Start Working data

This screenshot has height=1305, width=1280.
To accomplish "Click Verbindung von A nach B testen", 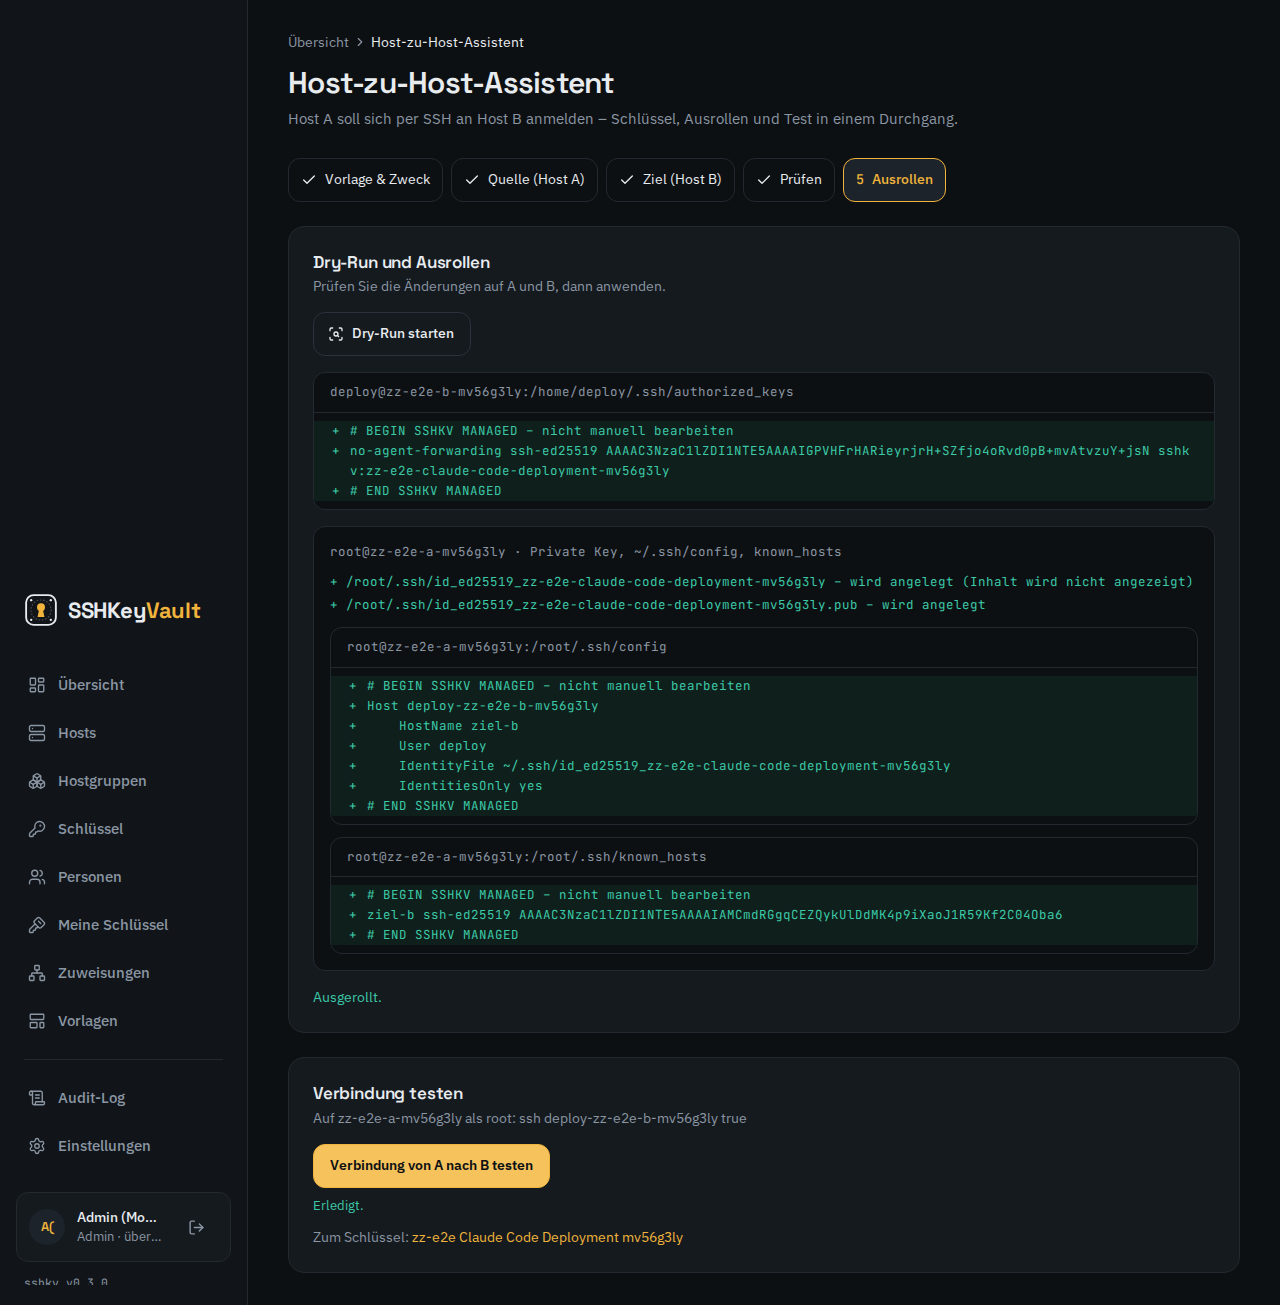I will click(431, 1166).
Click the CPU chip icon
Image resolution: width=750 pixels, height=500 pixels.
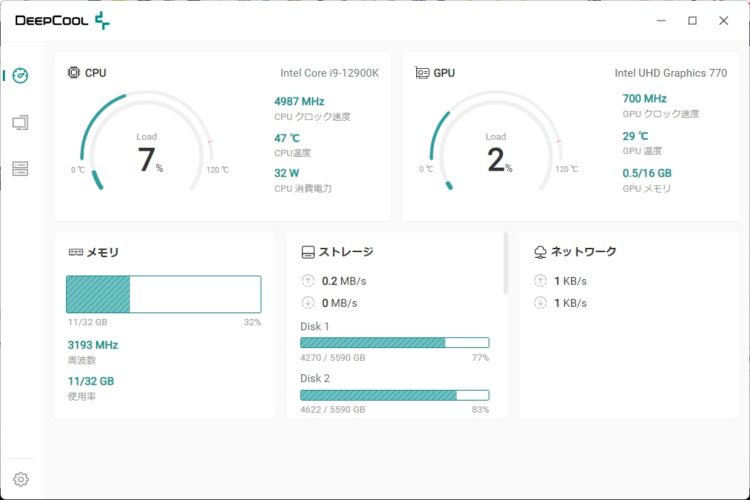click(74, 73)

End Working data

Render the records as a Markdown table with the columns Row and Line, running from the line with "Click the CPU chip icon" through the end of the records. Number each row, omit blank lines, and leave the pictures out.

• **Full response**
| Row | Line |
|---|---|
| 1 | Click the CPU chip icon |
| 2 | Image resolution: width=750 pixels, height=500 pixels. |
| 3 | click(74, 73) |